A convenient approach for generating dimeric nucleic acid dyes via click-chemistry

Abstract

Fluorescent dyes are essential tools for visualizing DNA and RNA. Dimeric dyes like GelGreen have gained popularity as safer alternatives to ethidium bromide (EB) due to their reduced mutagenicity and genotoxicity. In this study, we present a straightforward method to synthesize novel acridine orange (AO)-based dimeric dyes using click chemistry. Starting from acridine orange, these dyes can be synthesized in just two steps. Compared to GelGreen, these new dyes incorporate additional triazole groups in their linkers.

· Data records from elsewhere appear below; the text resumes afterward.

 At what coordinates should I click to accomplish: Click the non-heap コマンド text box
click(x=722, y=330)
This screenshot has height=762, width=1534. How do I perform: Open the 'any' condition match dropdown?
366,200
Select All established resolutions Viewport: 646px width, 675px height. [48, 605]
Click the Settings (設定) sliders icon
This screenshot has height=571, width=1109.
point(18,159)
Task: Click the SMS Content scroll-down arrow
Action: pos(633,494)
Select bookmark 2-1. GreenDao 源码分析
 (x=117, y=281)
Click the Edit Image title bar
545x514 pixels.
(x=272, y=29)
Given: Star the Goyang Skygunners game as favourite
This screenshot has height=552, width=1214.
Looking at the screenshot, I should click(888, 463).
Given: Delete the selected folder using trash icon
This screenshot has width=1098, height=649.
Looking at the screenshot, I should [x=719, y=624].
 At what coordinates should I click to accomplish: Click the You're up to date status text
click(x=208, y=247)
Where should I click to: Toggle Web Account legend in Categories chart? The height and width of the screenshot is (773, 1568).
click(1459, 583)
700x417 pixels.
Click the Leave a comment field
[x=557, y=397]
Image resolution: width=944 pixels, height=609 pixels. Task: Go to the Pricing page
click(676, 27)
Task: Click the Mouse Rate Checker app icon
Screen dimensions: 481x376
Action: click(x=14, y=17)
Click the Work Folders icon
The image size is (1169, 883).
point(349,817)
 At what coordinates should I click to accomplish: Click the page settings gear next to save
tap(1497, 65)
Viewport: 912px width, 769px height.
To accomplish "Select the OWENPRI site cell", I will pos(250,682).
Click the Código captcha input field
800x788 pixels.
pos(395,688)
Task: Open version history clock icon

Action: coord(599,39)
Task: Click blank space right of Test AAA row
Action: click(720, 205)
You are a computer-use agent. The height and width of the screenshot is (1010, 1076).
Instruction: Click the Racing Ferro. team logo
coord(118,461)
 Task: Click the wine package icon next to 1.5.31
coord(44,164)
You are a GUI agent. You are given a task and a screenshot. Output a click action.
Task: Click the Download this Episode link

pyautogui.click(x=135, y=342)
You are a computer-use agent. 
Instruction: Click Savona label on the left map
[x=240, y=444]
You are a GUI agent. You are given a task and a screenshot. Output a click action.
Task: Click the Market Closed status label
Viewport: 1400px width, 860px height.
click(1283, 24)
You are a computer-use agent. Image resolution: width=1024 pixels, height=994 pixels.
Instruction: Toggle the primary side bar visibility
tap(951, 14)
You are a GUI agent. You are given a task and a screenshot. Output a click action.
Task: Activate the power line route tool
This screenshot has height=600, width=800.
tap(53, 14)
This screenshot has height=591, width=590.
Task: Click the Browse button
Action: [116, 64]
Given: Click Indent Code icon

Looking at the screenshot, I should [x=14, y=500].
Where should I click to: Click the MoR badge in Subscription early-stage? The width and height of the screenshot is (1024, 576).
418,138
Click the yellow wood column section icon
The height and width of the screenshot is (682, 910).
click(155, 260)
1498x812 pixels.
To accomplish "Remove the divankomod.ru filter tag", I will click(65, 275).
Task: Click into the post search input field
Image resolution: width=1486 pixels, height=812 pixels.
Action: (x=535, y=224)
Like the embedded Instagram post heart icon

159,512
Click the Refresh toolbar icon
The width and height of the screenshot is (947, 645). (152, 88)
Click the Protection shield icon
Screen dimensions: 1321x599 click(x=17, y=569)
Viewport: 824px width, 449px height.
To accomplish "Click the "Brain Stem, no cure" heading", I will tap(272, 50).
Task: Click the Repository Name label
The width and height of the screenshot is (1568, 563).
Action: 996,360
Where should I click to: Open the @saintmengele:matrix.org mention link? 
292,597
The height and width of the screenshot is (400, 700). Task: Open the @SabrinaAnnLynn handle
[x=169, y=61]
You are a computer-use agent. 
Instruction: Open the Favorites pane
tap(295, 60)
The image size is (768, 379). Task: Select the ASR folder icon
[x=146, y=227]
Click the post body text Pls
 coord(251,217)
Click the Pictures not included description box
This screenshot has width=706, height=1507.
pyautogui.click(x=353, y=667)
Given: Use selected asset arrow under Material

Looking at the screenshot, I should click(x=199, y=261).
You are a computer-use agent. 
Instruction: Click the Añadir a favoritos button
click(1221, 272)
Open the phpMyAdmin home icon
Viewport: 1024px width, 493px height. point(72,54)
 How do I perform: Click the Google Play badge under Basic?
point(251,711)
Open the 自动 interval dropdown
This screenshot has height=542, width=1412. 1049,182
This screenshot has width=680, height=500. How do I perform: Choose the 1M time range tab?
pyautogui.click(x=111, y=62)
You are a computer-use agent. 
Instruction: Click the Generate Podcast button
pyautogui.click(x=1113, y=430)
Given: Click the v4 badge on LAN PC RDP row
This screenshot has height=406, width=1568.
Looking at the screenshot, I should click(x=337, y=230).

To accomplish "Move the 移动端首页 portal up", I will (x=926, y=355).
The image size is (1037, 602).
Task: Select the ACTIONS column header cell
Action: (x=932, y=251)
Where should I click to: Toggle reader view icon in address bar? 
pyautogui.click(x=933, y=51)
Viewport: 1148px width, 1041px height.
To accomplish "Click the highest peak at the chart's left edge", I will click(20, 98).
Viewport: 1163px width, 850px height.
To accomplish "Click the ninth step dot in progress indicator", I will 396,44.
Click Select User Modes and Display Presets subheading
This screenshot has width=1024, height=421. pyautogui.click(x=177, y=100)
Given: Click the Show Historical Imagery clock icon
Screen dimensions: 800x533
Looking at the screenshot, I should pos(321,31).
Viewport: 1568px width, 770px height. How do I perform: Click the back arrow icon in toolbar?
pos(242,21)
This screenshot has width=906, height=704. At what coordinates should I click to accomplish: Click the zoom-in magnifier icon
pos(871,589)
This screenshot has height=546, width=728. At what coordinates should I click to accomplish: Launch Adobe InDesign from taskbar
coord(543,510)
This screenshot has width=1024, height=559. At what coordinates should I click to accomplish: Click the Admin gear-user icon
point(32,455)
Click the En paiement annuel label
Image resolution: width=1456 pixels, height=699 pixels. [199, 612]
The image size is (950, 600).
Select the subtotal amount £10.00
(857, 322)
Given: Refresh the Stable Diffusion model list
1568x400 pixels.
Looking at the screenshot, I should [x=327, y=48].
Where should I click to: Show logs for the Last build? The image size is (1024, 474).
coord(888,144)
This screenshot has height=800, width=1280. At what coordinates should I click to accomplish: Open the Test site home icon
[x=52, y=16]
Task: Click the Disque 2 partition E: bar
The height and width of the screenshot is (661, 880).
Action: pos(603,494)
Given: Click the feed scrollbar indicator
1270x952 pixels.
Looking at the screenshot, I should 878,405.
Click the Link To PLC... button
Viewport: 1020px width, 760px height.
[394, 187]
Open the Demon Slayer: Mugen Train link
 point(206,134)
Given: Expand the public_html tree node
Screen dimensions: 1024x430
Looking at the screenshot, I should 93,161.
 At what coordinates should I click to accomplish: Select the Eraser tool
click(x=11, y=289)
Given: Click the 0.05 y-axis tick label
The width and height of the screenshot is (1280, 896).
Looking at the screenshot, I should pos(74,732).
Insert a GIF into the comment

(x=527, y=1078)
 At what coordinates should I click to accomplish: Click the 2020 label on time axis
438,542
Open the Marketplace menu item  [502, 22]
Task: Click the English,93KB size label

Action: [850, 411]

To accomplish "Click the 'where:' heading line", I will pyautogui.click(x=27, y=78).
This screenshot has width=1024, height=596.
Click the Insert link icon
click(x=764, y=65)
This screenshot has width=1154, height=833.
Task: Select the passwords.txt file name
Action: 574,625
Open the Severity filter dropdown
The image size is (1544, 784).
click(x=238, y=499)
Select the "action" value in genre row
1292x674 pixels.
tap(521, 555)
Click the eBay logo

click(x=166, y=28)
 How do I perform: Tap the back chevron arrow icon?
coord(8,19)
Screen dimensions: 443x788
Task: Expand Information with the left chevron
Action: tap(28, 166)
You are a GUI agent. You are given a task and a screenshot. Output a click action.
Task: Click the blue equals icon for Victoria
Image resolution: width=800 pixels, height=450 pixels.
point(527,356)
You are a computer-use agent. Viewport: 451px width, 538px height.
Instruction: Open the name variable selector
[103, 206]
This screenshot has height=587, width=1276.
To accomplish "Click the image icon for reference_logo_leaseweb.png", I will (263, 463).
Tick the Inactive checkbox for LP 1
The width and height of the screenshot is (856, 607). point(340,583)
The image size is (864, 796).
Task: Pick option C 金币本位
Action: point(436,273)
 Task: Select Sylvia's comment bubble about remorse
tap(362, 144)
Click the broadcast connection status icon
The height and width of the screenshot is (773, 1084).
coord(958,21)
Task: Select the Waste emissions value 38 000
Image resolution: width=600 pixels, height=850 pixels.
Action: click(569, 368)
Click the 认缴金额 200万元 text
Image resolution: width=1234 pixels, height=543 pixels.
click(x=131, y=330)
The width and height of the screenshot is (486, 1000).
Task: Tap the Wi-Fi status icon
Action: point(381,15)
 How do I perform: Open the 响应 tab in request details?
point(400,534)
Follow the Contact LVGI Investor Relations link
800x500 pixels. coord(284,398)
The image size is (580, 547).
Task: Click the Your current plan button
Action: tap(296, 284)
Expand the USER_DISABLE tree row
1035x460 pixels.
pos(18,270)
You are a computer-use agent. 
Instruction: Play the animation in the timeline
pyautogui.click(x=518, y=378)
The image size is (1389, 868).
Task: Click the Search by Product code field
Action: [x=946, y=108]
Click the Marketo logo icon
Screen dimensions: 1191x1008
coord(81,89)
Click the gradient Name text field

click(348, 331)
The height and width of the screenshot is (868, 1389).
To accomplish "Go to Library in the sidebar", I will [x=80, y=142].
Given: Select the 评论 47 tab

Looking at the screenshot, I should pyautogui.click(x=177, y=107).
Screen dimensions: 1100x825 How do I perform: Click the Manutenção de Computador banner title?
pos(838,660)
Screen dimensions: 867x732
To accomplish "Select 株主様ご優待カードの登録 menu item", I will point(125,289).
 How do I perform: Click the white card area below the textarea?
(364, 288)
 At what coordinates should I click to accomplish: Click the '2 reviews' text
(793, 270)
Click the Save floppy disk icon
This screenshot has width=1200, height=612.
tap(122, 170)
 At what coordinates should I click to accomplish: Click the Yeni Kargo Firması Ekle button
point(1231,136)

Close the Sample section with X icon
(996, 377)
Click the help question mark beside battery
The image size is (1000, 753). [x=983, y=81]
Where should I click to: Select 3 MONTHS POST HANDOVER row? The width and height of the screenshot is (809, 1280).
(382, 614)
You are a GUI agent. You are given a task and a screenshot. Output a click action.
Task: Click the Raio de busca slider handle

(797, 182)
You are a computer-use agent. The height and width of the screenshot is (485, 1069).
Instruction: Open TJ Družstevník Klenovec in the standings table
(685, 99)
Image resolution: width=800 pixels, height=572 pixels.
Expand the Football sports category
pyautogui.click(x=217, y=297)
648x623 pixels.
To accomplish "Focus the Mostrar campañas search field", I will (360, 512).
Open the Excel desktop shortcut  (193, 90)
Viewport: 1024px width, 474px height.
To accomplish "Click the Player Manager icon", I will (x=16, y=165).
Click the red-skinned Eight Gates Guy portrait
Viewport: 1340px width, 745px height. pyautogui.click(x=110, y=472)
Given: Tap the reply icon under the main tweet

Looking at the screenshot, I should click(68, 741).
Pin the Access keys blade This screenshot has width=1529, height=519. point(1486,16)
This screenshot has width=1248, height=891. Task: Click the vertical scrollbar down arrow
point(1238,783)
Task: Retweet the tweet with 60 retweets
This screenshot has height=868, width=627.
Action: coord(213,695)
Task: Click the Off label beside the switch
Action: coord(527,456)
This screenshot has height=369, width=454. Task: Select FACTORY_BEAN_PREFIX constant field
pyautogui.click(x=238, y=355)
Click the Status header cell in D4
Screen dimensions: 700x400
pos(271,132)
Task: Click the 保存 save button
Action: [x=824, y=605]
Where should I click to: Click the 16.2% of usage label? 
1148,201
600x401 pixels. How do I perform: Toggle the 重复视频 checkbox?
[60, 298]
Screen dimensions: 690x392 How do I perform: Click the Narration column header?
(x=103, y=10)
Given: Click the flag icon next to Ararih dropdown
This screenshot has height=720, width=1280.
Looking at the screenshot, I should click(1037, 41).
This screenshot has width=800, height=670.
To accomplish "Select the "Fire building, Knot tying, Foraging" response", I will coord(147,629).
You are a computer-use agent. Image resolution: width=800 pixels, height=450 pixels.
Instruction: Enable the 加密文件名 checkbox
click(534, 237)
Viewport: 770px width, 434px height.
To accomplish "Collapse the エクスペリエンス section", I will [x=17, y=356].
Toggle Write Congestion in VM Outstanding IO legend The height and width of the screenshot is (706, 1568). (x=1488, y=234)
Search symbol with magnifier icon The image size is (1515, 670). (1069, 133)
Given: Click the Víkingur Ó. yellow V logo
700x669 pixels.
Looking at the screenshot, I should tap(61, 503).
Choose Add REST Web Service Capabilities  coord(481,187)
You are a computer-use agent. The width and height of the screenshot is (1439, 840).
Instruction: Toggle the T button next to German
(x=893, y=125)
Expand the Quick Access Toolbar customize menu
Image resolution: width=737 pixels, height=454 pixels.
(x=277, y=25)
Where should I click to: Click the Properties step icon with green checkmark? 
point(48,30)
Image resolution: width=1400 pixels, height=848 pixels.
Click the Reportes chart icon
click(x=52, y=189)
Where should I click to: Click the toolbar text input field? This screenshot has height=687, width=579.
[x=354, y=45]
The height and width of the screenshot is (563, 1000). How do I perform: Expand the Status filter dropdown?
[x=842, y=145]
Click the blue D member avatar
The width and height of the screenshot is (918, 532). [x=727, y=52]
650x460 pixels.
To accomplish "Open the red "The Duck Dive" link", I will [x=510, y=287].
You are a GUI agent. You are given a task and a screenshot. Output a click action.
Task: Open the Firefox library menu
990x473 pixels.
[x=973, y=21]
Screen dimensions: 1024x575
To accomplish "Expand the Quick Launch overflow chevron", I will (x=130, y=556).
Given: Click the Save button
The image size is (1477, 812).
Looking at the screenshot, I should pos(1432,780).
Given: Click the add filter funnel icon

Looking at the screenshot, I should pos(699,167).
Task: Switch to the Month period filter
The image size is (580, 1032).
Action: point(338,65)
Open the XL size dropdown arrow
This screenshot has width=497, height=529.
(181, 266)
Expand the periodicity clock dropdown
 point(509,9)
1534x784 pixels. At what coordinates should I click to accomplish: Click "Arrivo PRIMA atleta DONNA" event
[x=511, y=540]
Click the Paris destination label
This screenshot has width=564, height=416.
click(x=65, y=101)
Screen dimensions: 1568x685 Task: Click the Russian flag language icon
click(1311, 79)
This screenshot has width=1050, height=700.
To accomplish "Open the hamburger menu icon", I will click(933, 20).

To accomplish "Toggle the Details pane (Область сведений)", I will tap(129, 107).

They exhibit a maximum absorption wavelength of approximately 472 nm, which shifts to around 503 nm upon binding with DNA, allowing excitation by blue light. These dyes show minimal fluorescence in aqueous solutions, indicating that they adopt a closed conformation where the fluorescence of acridine orange is quenched due to intramolecular aggregation. The presence of DNA significantly enhances their fluorescence at around 526 nm, suggesting that DNA binding induces an open conformation. This “light-up” property makes them highly sensitive DNA dyes with a strong signal-to-noise ratio. We successfully applied these novel dyes in agarose gel electrophoresis, where they demonstrated excellent performance.